3D hydrodynamic simulations of C ingestion into a convective O shell (1808.04014v2)

Abstract: Interactions between convective shells in evolved massive stars have been linked to supernova impostors, to the production of the odd-Z elements Cl, K, and Sc, and they might also help generate the large-scale asphericities that are known to facilitate shock revival in supernova explosion models. We investigate the process of ingestion of C-shell material into a convective O-burning shell, including the hydrodynamic feedback from the nuclear burning of the ingested material.
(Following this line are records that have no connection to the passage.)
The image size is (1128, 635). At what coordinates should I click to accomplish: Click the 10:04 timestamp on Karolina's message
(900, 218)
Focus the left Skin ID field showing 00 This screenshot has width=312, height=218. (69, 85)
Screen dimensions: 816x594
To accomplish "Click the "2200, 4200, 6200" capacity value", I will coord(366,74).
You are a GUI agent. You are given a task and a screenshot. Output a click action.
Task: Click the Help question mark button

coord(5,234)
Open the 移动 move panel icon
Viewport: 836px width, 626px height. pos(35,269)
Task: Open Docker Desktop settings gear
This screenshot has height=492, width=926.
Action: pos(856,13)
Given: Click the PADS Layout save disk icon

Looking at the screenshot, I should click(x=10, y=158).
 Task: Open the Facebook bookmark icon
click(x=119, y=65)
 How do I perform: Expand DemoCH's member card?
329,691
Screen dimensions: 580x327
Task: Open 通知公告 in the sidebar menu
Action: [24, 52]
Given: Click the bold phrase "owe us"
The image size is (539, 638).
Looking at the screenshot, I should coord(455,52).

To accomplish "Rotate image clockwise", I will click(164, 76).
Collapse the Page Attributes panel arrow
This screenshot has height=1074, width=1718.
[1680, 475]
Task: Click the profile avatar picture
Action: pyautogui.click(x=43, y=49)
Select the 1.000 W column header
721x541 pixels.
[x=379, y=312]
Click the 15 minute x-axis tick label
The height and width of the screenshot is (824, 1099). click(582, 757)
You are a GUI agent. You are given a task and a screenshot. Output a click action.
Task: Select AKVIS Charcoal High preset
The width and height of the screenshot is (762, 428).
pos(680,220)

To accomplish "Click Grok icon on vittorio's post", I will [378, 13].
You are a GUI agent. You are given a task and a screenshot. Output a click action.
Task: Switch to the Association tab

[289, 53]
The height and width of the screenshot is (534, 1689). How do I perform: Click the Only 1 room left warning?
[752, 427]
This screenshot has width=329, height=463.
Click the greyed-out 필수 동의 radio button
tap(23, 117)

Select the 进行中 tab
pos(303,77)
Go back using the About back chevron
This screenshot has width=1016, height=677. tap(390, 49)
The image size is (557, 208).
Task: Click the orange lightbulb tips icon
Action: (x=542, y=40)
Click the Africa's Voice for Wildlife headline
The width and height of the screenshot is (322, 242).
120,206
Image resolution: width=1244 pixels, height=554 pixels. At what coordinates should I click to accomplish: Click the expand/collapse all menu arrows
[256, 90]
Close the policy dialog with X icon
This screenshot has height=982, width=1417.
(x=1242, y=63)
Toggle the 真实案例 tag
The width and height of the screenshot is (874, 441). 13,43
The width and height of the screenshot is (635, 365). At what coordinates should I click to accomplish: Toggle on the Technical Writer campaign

Our 3D hydrodynamic simulations span almost 3 dex in the total luminosity $L_\mathrm{tot}$. All but one of the simulations reach a quasi-stationary state with the entrainment rate and convective velocity proportional to $L_\mathrm{tot}$ and $L_\mathrm{tot}^{1/3}$, respectively. Carbon burning provides $14\,$--$\,33\%$ of the total luminosity, depending on the set of reactions considered. Equivalent simulations done on $768^3$ and $1152^3$ grids are in excellent quantitative agreement. The flow is dominated by a few large-scale convective cells. An instability leading to large-scale oscillations with Mach numbers in excess of $0.2$ develops in an experimental run with the energy yield from C burning increased by a factor of 10. This run represents most closely the conditions expected in a violent O-C shell merger, which is a potential production site for odd-Z elements such as K and Sc and which may seed asymmetries in the supernova progenitor. 1D simulations may underestimate the energy generation from the burning of ingested material by as much as a factor two owing to their missing the effect of clumpiness of entrained material on the nuclear reaction rate.